C’è Curzio Malaparte, inviato di guerra, autore di un reportage «formidabilmente ben scritto e ideologicamente aberrante», nel quale l’incolpevole Kant viene arruolato come soldato del Führer. Ci sono le voci – quasi un coro – delle migliaia di russi provenienti dagli angoli più lontani dell’Unione sovietica, che all’indomani della guerra furono chiamati a ripopolare la città, mentre gli abitanti tedeschi venivano deportati in Germania, condannati a un esilio che non ha avuto fine. C’è lo scrittore britannico China Miéville, nel cui romanzo The City and the City si immaginano due città dell’Europa dell’est che occupano la stessa area geografica, ma sono fra loro distinte e incompatibili. C’è infine, soprattutto, Iosif Brodskij, che guardò alla «città di K.», alle sue rovine riflesse nelle acque del fiume Pregel, come a «un simbolo universale e sovratemporale dell’inconsistenza delle ambizioni umane».

Approdo a Dolgorukovo
K come Königsberg, l’antica «montagna del re», traduzione letterale dell’antico nome tedesco; K come Kaliningrad, la «città di Kalinin», curiosa e pressoché unica persistenza sovietico-toponomastica, in omaggio al capo di stato dell’Urss morto nel 1946, proprio mentre la città germanica si ribaltava nel suo doppio slavo. Luogo bifronte, e non solo – destinato, anzi, per la sua posizione geografica, ad aprirsi al «contatto con i paesi finitimi e lontani di diverse lingue e costumi», scrisse Kant, che contava fra i suoi migliori amici due mercanti inglesi insediati a Königsberg.

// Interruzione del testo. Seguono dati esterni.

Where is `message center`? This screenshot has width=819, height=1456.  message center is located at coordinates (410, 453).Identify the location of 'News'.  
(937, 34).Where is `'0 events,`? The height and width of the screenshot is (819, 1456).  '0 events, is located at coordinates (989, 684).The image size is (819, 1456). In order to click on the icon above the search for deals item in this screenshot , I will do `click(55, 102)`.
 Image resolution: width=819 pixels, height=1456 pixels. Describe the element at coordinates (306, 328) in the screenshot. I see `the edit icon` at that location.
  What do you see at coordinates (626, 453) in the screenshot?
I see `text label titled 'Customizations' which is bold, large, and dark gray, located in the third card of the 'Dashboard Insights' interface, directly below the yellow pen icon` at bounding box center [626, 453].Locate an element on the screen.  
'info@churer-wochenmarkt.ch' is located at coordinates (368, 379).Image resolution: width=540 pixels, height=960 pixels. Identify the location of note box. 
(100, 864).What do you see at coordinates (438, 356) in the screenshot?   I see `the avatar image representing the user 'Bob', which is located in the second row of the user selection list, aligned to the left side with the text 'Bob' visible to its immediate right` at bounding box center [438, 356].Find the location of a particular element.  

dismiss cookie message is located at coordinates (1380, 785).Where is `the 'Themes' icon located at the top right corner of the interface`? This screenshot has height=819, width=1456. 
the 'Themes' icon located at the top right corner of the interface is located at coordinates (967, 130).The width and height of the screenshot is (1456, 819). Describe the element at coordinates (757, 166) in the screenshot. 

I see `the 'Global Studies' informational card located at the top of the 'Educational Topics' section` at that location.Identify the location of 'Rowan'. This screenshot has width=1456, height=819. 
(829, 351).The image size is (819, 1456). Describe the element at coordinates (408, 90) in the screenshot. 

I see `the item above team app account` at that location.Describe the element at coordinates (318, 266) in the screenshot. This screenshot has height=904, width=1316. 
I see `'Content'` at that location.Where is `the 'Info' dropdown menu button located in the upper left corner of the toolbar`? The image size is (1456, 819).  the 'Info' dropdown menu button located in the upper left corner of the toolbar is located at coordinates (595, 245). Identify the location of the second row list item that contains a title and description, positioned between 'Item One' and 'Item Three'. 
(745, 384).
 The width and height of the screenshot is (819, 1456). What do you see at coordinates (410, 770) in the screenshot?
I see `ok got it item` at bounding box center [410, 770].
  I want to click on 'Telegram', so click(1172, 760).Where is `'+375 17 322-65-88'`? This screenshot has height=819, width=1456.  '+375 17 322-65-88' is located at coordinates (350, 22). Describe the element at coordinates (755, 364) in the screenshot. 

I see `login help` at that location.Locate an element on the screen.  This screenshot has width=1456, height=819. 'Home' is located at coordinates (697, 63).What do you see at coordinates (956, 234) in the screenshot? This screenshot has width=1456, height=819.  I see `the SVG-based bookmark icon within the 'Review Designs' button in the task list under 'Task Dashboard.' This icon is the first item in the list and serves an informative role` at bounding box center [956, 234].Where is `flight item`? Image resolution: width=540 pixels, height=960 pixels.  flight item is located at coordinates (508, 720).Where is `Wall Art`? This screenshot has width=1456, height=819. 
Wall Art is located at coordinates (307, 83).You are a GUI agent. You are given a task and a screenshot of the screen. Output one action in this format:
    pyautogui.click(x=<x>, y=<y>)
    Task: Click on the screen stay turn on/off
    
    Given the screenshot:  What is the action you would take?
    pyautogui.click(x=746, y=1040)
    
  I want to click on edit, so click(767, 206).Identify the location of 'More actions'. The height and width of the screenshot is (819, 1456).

Molto nella città è cambiato da quando il filosofo ne percorreva le strade con una puntualità di orari divenuta proverbiale. Come testimoniano le parole e le immagini (alcune di mano della stessa autrice), ai ruderi del medievale Castello Teutonico, distrutto nel 1968 in quanto «emblema del militarismo prussiano» sono succeduti quelli – altrettanto se non maggiormente spettrali – del Palazzo dei Soviet, la cui costruzione si interruppe negli anni Ottanta, quando ormai il novantacinque per cento dell’edificio era stato realizzato. Rovine sopra le rovine, ma intanto gli sposi continuano a farsi fotografare ogni giorno davanti alla tomba del celibe Kant.
Il viaggio di Valentina Parisi, come il suo libro, non si chiude però nella città bifronte, bensì a qualche miglio di distanza, a Dolgorukovo (il nome odierno di Stablack), davanti a una lapide che in russo e in italiano ricorda coloro che qui persero la vita. Un cerchio si chiude, la missione è compiuta. Nuovi strati si aggiungono al palinsesto del ricordo.